— WORK INSTRUCTIONS —
Would you please set down the entries below exactly as shown?
[GIVEN RECORDS — start]
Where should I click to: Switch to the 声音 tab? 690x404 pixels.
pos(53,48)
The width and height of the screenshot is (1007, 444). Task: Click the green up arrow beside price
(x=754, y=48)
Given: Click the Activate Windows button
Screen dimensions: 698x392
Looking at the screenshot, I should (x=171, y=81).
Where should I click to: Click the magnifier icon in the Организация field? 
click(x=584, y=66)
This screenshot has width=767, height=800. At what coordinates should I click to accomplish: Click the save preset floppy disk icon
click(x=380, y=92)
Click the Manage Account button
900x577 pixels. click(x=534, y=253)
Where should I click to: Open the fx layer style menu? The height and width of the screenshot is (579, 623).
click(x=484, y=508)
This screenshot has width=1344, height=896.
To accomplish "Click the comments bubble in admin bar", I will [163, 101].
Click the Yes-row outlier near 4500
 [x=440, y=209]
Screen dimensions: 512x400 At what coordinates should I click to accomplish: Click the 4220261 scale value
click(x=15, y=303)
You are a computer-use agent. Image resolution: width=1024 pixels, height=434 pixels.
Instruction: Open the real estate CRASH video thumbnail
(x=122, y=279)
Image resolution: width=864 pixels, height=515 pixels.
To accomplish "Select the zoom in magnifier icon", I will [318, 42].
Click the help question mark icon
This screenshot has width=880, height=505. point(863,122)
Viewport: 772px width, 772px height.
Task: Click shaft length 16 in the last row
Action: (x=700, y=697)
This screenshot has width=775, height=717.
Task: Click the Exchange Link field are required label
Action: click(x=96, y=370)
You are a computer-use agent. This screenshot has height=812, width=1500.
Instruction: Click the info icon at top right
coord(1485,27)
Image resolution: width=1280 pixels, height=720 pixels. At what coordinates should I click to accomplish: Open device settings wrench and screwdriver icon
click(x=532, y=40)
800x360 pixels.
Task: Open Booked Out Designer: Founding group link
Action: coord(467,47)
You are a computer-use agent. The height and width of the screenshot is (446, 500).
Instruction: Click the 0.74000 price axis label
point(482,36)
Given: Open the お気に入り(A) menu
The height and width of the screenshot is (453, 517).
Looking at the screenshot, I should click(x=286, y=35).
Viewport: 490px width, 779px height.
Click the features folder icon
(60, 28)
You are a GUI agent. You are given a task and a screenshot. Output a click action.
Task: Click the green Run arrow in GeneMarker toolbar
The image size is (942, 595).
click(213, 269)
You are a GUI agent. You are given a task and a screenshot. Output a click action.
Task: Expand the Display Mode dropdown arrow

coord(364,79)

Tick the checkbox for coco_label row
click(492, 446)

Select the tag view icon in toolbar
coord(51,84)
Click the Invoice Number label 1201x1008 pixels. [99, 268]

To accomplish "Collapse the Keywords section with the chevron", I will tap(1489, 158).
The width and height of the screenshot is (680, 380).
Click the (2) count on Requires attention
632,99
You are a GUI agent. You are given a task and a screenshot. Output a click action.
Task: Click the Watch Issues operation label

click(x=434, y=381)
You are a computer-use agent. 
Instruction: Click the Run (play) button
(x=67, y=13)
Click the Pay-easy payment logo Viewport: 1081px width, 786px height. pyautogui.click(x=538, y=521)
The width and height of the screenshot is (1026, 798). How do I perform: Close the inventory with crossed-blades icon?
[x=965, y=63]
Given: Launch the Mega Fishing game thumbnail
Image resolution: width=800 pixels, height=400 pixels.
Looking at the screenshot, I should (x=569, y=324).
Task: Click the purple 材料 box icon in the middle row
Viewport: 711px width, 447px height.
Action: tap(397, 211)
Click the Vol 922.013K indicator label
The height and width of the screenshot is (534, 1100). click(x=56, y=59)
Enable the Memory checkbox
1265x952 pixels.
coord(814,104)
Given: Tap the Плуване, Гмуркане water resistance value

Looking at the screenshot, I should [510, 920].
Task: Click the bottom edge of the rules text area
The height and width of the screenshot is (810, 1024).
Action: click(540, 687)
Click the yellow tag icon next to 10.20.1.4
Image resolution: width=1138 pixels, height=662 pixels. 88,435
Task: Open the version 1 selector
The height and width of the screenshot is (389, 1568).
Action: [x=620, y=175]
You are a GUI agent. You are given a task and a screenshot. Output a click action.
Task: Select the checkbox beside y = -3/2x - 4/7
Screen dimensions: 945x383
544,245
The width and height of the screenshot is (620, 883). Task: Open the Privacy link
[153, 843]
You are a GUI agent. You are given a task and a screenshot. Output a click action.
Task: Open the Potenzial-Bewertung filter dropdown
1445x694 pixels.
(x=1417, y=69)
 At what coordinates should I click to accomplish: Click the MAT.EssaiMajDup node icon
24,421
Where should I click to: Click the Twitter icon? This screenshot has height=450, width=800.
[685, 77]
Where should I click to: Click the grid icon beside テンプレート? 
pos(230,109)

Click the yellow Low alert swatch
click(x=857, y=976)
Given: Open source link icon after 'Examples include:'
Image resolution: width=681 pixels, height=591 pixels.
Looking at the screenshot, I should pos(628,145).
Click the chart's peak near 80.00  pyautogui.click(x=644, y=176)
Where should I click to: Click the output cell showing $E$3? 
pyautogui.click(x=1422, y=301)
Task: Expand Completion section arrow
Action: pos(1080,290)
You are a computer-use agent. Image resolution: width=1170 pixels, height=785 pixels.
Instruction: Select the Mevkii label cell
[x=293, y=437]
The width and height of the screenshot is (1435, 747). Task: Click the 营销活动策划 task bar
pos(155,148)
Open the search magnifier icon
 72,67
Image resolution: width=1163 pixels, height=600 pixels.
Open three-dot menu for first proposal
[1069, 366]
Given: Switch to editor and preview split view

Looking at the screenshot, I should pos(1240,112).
[GIVEN RECORDS — finish]
— EXERCISE OUTPUT —
Where should I click to: Switch to the 声音 tab? 690x404 pixels.
pos(53,48)
The width and height of the screenshot is (1007, 444). Task: Click the green up arrow beside price
(x=754, y=48)
Given: Click the Activate Windows button
Screen dimensions: 698x392
Looking at the screenshot, I should (x=171, y=81).
Where should I click to: Click the magnifier icon in the Организация field? 
click(x=584, y=66)
This screenshot has width=767, height=800. At what coordinates should I click to accomplish: Click the save preset floppy disk icon
click(x=380, y=92)
Click the Manage Account button
900x577 pixels. click(x=534, y=253)
Where should I click to: Open the fx layer style menu? The height and width of the screenshot is (579, 623).
click(x=484, y=508)
This screenshot has width=1344, height=896.
To accomplish "Click the comments bubble in admin bar", I will [163, 101].
Click the Yes-row outlier near 4500
 [x=440, y=209]
Screen dimensions: 512x400 At what coordinates should I click to accomplish: Click the 4220261 scale value
click(x=15, y=303)
You are a computer-use agent. Image resolution: width=1024 pixels, height=434 pixels.
Instruction: Open the real estate CRASH video thumbnail
(x=122, y=279)
Image resolution: width=864 pixels, height=515 pixels.
To accomplish "Select the zoom in magnifier icon", I will [318, 42].
Click the help question mark icon
This screenshot has width=880, height=505. point(863,122)
Viewport: 772px width, 772px height.
Task: Click shaft length 16 in the last row
Action: (x=700, y=697)
This screenshot has width=775, height=717.
Task: Click the Exchange Link field are required label
Action: click(x=96, y=370)
You are a computer-use agent. This screenshot has height=812, width=1500.
Instruction: Click the info icon at top right
coord(1485,27)
Image resolution: width=1280 pixels, height=720 pixels. At what coordinates should I click to accomplish: Open device settings wrench and screwdriver icon
click(x=532, y=40)
800x360 pixels.
Task: Open Booked Out Designer: Founding group link
Action: coord(467,47)
You are a computer-use agent. The height and width of the screenshot is (446, 500).
Instruction: Click the 0.74000 price axis label
point(482,36)
Given: Open the お気に入り(A) menu
The height and width of the screenshot is (453, 517).
Looking at the screenshot, I should click(x=286, y=35).
Viewport: 490px width, 779px height.
Click the features folder icon
(60, 28)
You are a GUI agent. You are given a task and a screenshot. Output a click action.
Task: Click the green Run arrow in GeneMarker toolbar
The image size is (942, 595).
click(213, 269)
You are a GUI agent. You are given a task and a screenshot. Output a click action.
Task: Expand the Display Mode dropdown arrow

coord(364,79)

Tick the checkbox for coco_label row
click(492, 446)

Select the tag view icon in toolbar
coord(51,84)
Click the Invoice Number label 1201x1008 pixels. [99, 268]

To accomplish "Collapse the Keywords section with the chevron", I will tap(1489, 158).
The width and height of the screenshot is (680, 380).
Click the (2) count on Requires attention
632,99
You are a GUI agent. You are given a task and a screenshot. Output a click action.
Task: Click the Watch Issues operation label

click(x=434, y=381)
You are a computer-use agent. 
Instruction: Click the Run (play) button
(x=67, y=13)
Click the Pay-easy payment logo Viewport: 1081px width, 786px height. pyautogui.click(x=538, y=521)
The width and height of the screenshot is (1026, 798). How do I perform: Close the inventory with crossed-blades icon?
[x=965, y=63]
Given: Launch the Mega Fishing game thumbnail
Image resolution: width=800 pixels, height=400 pixels.
Looking at the screenshot, I should (x=569, y=324).
Task: Click the purple 材料 box icon in the middle row
Viewport: 711px width, 447px height.
Action: tap(397, 211)
Click the Vol 922.013K indicator label
The height and width of the screenshot is (534, 1100). click(x=56, y=59)
Enable the Memory checkbox
1265x952 pixels.
coord(814,104)
Given: Tap the Плуване, Гмуркане water resistance value

Looking at the screenshot, I should [510, 920].
Task: Click the bottom edge of the rules text area
The height and width of the screenshot is (810, 1024).
Action: click(540, 687)
Click the yellow tag icon next to 10.20.1.4
Image resolution: width=1138 pixels, height=662 pixels. 88,435
Task: Open the version 1 selector
The height and width of the screenshot is (389, 1568).
Action: [x=620, y=175]
You are a GUI agent. You are given a task and a screenshot. Output a click action.
Task: Select the checkbox beside y = -3/2x - 4/7
Screen dimensions: 945x383
544,245
The width and height of the screenshot is (620, 883). Task: Open the Privacy link
[153, 843]
You are a GUI agent. You are given a task and a screenshot. Output a click action.
Task: Open the Potenzial-Bewertung filter dropdown
1445x694 pixels.
(x=1417, y=69)
 At what coordinates should I click to accomplish: Click the MAT.EssaiMajDup node icon
24,421
Where should I click to: Click the Twitter icon? This screenshot has height=450, width=800.
[685, 77]
Where should I click to: Click the grid icon beside テンプレート? 
pos(230,109)

Click the yellow Low alert swatch
click(x=857, y=976)
Given: Open source link icon after 'Examples include:'
Image resolution: width=681 pixels, height=591 pixels.
Looking at the screenshot, I should pos(628,145).
Click the chart's peak near 80.00  pyautogui.click(x=644, y=176)
Where should I click to: Click the output cell showing $E$3? 
pyautogui.click(x=1422, y=301)
Task: Expand Completion section arrow
Action: pos(1080,290)
You are a computer-use agent. Image resolution: width=1170 pixels, height=785 pixels.
Instruction: Select the Mevkii label cell
[x=293, y=437]
The width and height of the screenshot is (1435, 747). Task: Click the 营销活动策划 task bar
pos(155,148)
Open the search magnifier icon
 72,67
Image resolution: width=1163 pixels, height=600 pixels.
Open three-dot menu for first proposal
[1069, 366]
Given: Switch to editor and preview split view

Looking at the screenshot, I should pos(1240,112).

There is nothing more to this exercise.